資料のフォーマットを決めれば負荷が減る

経営会議には、各部門の意思決定者が出ているわけですから、共有された情報に対して、評論家のように意見を言うだけでなく、批判をする場合は対案を示すなど、建設的な会議を行なうことが求められます。現場では調整できなかった組織をまたぐ決めごとや、会社の戦略に関わる意思決定をズバズバとスピード感をもって決めていかないと社会や市場の変化に乗り遅れます。評価軸を決めて「GO」か「NO GO」かをしっかり決める、という意識を持ってみてください。

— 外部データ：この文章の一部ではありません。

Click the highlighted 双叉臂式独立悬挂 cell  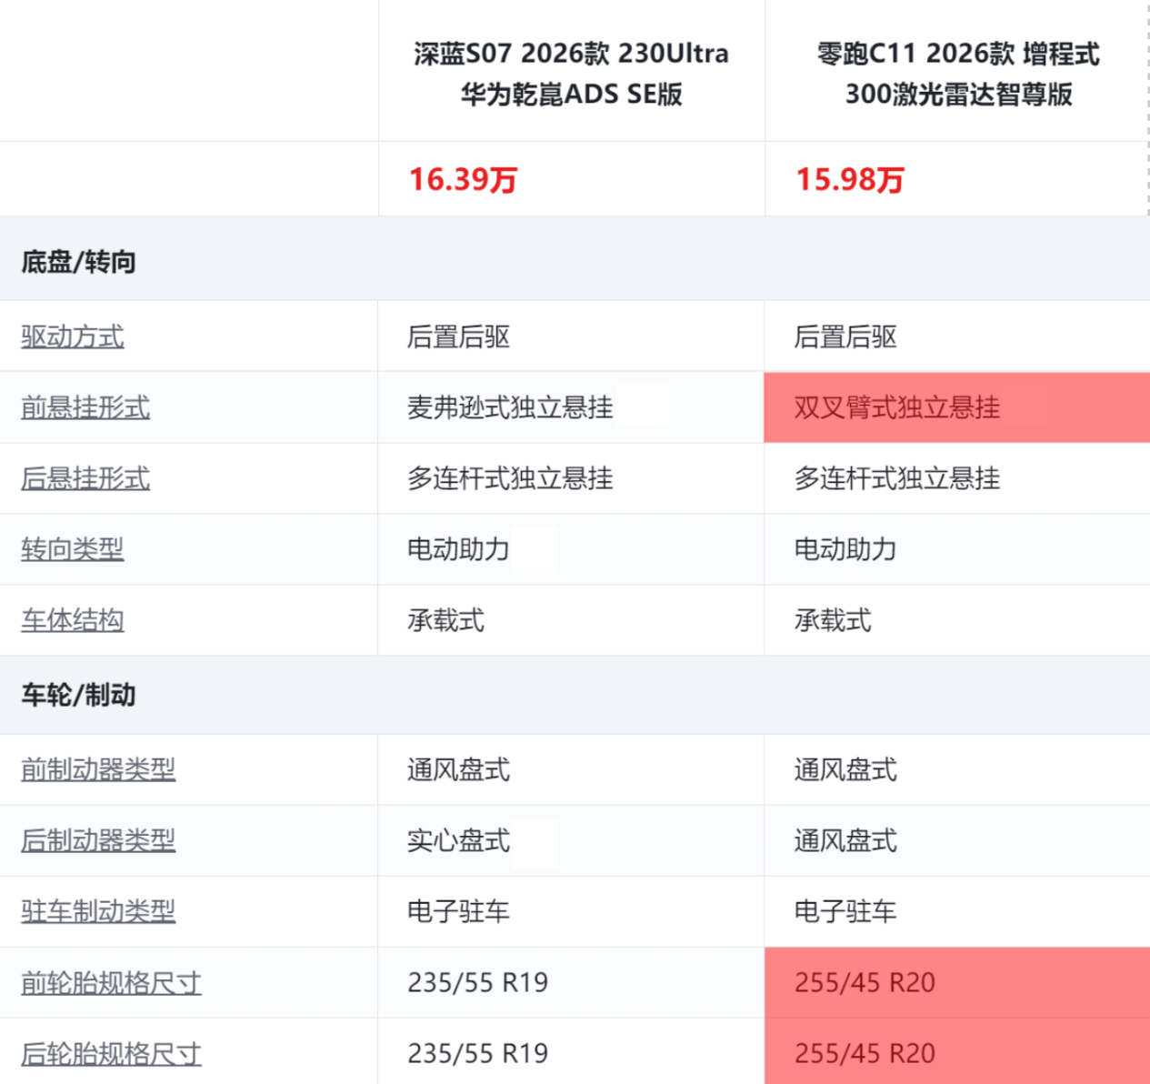pos(897,407)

また、経営会議の資料のフォーマットは統一し、作成のルールを決めましょう。たとえば、「各アジェンダはA3用紙1枚でフォントサイズは18ポイント以上とする」というルールにすれば、役員も作成者も負荷が減ります。重要な部分が一目瞭然で、忖度して資料を作成する時間が減ります。

情報共有はいまやチャットで十分

そもそも「情報共有」だけであればSlackなどのITツールを使えば、目的は達成できます。その「情報共有」に教育・啓蒙が伴うのであれば集まる必要もありますが、すべての「情報共有」の会議がそうではないはずです。

弊社では、「情報共有」の会議をゼロにしました。共有すべき情報はすべてデジタル化して、メンバーがネット上で即座に確認できるようにしています。以前は、オンライン会議で情報共有を行っていましたが、デジタル化しても問題はなく、むしろ会議の時間が減って自由な時間が生み出されました。

「情報共有」の会議では、まずアジェンダが決まっていなければ、目的に沿ったアウトプットは出ません。もし会議の主催者がアジェンダを事前に設計していたとしても、それが参加者に伝わっていなければ同じく成果は出ません。暗闇の山道で、地図も懐中電灯も持たずに目的がわからないまま歩き続けると不安で帰りたくなるのと同じです。

そこで、クライアント企業の会議の改善策として、アジェンダを開始24時間前に参加者へ周知し、必要な情報交換は会議までにチャットなどで行ってもらうようにしました。このルールを約9000名に2カ月間試してみたところ、定例会議の開催時間が半分になり、社内会議に費やす時間はトータルで18%減少しました。ムダな会議が見事にあぶり出され、改善されたわけです。